If a line in the entries below includes "computer", show that line.

Stored entries:

***

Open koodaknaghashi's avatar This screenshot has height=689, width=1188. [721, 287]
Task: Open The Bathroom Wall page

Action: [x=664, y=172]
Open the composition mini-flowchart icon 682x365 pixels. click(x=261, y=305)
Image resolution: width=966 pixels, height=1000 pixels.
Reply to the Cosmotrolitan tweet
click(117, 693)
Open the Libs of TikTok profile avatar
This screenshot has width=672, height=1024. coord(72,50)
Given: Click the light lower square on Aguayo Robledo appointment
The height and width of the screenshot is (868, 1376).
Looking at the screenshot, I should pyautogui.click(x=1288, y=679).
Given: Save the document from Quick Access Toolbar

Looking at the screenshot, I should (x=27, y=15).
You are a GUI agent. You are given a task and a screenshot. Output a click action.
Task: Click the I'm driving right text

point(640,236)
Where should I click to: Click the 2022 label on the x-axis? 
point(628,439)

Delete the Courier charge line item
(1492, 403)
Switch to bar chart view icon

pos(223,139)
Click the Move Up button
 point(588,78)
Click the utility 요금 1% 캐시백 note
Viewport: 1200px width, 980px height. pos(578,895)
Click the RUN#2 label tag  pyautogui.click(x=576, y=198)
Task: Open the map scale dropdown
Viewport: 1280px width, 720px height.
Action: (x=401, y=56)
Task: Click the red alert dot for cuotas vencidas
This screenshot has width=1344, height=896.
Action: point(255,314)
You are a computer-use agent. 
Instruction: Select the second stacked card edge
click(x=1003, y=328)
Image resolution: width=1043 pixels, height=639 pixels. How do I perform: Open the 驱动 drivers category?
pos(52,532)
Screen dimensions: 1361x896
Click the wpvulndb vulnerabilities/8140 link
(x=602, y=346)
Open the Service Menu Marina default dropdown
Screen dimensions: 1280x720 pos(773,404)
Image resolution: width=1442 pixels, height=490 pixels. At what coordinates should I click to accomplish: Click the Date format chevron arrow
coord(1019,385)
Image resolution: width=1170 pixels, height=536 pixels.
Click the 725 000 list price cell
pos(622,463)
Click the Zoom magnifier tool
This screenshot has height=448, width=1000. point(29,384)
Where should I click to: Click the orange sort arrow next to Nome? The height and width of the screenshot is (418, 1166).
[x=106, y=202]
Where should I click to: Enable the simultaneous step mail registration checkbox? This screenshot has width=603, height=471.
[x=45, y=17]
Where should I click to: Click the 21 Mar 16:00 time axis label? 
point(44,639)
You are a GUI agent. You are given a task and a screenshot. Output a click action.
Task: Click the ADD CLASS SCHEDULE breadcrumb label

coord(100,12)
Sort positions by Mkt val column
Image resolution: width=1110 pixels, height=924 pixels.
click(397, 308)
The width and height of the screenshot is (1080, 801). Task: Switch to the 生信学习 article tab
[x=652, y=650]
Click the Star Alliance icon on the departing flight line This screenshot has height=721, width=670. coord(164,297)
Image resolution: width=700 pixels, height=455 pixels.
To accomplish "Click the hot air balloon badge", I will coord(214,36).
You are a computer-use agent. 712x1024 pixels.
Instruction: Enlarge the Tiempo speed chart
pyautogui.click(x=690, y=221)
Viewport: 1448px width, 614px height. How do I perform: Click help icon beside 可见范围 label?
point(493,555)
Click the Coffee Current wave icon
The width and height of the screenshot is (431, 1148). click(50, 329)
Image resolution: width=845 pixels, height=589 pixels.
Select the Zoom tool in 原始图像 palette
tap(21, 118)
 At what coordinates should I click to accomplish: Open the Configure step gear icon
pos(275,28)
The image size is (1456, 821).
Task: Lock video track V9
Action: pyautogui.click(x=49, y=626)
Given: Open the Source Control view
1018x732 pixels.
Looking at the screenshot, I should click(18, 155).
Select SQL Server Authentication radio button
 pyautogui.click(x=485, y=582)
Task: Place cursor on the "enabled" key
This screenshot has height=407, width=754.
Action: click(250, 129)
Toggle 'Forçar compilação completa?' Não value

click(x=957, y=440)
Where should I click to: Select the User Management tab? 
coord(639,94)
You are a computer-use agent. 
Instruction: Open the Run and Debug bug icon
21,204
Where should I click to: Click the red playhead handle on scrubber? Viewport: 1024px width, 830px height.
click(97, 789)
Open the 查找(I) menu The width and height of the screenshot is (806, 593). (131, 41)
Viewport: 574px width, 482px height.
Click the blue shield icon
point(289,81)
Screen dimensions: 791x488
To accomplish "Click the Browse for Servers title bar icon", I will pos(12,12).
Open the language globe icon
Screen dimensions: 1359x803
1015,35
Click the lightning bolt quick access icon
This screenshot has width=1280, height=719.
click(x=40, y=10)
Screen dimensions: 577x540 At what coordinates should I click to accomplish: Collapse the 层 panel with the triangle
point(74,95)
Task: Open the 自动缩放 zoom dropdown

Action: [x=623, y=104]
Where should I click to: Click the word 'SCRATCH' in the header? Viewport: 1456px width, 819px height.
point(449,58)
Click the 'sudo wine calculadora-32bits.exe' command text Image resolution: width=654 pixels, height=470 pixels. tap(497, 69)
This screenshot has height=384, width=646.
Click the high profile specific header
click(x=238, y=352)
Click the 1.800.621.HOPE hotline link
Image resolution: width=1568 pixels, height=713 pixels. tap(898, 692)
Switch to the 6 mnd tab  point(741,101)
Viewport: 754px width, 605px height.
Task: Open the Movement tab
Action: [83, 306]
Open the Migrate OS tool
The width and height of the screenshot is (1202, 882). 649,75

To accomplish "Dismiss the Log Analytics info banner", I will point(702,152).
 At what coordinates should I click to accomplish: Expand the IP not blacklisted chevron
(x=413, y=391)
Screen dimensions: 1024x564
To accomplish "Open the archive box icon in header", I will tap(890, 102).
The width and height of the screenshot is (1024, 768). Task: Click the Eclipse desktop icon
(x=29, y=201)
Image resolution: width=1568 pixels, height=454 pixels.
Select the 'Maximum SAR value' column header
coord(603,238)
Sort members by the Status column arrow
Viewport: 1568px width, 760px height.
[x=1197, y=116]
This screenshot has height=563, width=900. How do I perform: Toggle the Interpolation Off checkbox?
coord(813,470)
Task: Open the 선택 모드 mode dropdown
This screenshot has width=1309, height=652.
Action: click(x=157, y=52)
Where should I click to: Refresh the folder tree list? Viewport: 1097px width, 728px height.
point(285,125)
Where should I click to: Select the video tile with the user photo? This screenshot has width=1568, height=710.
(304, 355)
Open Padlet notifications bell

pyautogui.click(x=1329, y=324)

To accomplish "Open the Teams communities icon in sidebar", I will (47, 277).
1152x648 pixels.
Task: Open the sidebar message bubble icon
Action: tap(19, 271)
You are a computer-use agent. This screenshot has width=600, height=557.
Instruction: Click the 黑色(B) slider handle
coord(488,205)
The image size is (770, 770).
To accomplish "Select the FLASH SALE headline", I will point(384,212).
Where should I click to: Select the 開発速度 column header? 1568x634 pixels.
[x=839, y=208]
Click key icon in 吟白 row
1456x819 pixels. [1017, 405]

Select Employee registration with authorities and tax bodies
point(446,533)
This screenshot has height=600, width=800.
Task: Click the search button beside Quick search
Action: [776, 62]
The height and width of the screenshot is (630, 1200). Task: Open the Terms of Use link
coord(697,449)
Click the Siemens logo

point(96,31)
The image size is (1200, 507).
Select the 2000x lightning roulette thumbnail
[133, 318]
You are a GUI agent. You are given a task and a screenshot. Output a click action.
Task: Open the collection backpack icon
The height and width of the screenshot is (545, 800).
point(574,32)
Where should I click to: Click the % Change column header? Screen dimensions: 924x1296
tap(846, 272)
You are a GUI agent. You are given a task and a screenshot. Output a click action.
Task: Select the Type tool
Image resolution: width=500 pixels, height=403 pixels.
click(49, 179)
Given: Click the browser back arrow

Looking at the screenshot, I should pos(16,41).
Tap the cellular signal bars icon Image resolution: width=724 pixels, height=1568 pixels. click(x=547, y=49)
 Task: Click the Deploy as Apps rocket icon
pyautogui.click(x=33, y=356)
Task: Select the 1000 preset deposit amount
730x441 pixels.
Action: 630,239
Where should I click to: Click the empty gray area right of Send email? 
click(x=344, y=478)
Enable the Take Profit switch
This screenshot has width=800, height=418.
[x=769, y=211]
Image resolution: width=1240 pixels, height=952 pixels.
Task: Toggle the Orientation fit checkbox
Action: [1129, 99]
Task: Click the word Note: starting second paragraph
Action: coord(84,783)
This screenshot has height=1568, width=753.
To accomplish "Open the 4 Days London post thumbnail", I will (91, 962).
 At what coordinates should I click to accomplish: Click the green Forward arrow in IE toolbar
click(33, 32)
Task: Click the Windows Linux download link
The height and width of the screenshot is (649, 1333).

***

* [Answer space]
You are a computer-use agent. 
You are a computer-use agent. 712x1024 pixels.
You are a computer-use agent. 
You are a computer-use agent. This screenshot has width=600, height=557.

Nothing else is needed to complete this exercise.